When Homonoff remarked on it, her friend explained that the city had recently implemented a 5-cent tax on disposable bag use. Some supermarkets paid shoppers a nickel if they brought their own reusable bag, but nobody really responded — including her friend — until they knew it would cost them something.

“It wasn’t until the tax was passed that she began bringing her own bags,” said Homonoff, a professor at NYU, said in an interview with the AEA. “I thought, there’s a paper here.”

The paper inspired by that conversation was just published in the November issue of the American Economic Journal: Economic Policy. In it, Homonoff examines the extent to which small incentives —  in this case, a nickel tax on disposable plastic bags — can change how people behave, and whether penalties for bad behavior are more effective than rewards for good behavior.

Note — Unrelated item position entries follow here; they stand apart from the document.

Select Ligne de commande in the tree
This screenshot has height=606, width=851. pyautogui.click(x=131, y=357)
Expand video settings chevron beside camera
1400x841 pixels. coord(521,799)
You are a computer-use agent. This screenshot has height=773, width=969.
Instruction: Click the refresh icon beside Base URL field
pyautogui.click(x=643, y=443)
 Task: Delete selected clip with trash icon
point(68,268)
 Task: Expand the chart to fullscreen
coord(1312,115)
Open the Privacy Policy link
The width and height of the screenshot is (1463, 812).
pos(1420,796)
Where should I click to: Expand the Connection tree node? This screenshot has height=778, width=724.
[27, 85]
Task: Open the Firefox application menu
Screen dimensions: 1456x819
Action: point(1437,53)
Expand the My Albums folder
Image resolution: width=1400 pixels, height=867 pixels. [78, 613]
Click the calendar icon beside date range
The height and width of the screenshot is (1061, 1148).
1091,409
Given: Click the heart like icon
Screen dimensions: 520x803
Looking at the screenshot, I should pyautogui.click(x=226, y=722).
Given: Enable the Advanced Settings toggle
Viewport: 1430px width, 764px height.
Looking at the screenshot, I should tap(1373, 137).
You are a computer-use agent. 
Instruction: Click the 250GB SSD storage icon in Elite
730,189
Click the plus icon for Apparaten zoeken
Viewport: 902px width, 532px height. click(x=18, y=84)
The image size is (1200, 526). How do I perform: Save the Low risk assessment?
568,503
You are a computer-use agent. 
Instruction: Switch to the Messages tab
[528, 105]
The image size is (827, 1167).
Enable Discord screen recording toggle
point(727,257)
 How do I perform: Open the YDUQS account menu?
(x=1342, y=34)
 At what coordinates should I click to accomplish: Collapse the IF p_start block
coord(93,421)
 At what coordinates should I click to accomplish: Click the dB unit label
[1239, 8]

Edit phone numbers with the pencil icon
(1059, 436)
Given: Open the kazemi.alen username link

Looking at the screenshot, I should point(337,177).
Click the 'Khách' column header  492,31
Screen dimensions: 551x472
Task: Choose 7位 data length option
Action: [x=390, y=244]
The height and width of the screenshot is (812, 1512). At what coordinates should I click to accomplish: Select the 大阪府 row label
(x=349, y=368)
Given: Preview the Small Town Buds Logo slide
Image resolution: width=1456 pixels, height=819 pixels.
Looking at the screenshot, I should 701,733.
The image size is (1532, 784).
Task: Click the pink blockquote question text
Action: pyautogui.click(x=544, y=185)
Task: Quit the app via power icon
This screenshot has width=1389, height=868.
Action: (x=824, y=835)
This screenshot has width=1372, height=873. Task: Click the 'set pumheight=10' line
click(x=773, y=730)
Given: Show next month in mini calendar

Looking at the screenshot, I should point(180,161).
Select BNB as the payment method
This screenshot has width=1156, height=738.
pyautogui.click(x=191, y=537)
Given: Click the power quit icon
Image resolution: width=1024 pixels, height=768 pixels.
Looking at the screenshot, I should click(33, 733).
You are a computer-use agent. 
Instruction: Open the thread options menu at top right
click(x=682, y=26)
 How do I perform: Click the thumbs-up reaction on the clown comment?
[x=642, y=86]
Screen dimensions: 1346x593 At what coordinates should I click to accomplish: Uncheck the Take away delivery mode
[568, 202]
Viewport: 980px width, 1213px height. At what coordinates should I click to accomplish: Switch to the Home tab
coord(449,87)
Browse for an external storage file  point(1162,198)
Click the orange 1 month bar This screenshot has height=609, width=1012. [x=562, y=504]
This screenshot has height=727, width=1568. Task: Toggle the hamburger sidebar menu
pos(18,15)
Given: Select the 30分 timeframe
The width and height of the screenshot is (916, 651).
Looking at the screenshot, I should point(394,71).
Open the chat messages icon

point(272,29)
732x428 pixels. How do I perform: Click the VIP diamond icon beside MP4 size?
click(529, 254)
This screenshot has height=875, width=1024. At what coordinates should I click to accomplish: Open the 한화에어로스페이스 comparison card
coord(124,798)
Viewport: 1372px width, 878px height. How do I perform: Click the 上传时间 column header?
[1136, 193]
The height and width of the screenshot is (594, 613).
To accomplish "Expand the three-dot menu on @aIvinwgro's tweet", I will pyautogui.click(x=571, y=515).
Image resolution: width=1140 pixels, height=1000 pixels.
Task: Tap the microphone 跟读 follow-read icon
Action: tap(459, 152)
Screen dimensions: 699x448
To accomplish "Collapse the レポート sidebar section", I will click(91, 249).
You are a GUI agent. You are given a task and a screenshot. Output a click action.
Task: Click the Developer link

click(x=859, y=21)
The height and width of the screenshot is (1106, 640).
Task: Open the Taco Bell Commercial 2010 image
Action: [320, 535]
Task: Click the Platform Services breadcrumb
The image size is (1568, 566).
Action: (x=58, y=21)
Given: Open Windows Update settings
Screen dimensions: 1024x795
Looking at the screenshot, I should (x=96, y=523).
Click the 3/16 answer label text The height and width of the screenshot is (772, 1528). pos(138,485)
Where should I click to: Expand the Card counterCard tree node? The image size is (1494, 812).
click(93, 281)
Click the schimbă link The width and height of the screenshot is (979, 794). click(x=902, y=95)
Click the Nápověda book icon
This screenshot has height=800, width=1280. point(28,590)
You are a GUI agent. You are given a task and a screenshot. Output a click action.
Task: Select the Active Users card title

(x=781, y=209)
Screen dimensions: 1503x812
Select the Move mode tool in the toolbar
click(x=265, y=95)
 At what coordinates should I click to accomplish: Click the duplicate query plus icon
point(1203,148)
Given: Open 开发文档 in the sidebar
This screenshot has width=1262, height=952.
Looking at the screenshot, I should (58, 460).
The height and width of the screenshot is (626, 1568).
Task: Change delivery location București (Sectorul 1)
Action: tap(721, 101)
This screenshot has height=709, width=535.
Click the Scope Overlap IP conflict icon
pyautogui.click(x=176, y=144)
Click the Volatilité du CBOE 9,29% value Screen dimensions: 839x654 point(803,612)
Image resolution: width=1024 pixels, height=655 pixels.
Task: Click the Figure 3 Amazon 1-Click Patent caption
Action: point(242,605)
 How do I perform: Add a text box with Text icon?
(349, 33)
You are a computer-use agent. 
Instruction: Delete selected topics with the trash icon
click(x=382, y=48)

The paper highlights how relatively tiny monetary incentives can have significant impacts on consumer behavior, and the importance of how those financial incentives are designed.

Americans use 380 billion plastic bags a year, only a fraction of which get recycled. There have been many attempts to shift consumers toward reusable bags, including stores that rewarded shoppers with a 5-cent credit for every reusable bag they brought to carry out items.

It was unclear whether these “bonuses” were as effective as D.C.’s 5-cent bag tax. Would shoppers be as likely to bring tote bags if they knew they’d be gaining money versus losing it?

In theory, it shouldn’t matter. Both provide a five-cent incentive to bring a reusable bag. But in reality, that’s not how humans behave.

Research by Daniel Kahneman, Amos Tversky, and other behavioral economists have shown that individuals are more sensitive to losses than gains. But much of that work has focused on large rewards — like pay-for-performance bonuses worth thousands of dollars. Homonoff wondered whether the same would be true for these bag policies, especially since the incentives were so small.

“That was an open question,” she said. “Does it look like what we’re seeing for these very large incentives... hold up for just five cents?”

After Homonoff’s trip to Washington, Maryland’s Montgomery County established its own bag tax, opening an opportunity for Homonoff to study the policy’s effects. She spent several weeks hanging out in grocery stores to collect data. Her dataset included more than 16,200 individual customers from around the Washington Metro area, including the Maryland suburbs where the tax was implemented and Virginia where no tax was in place.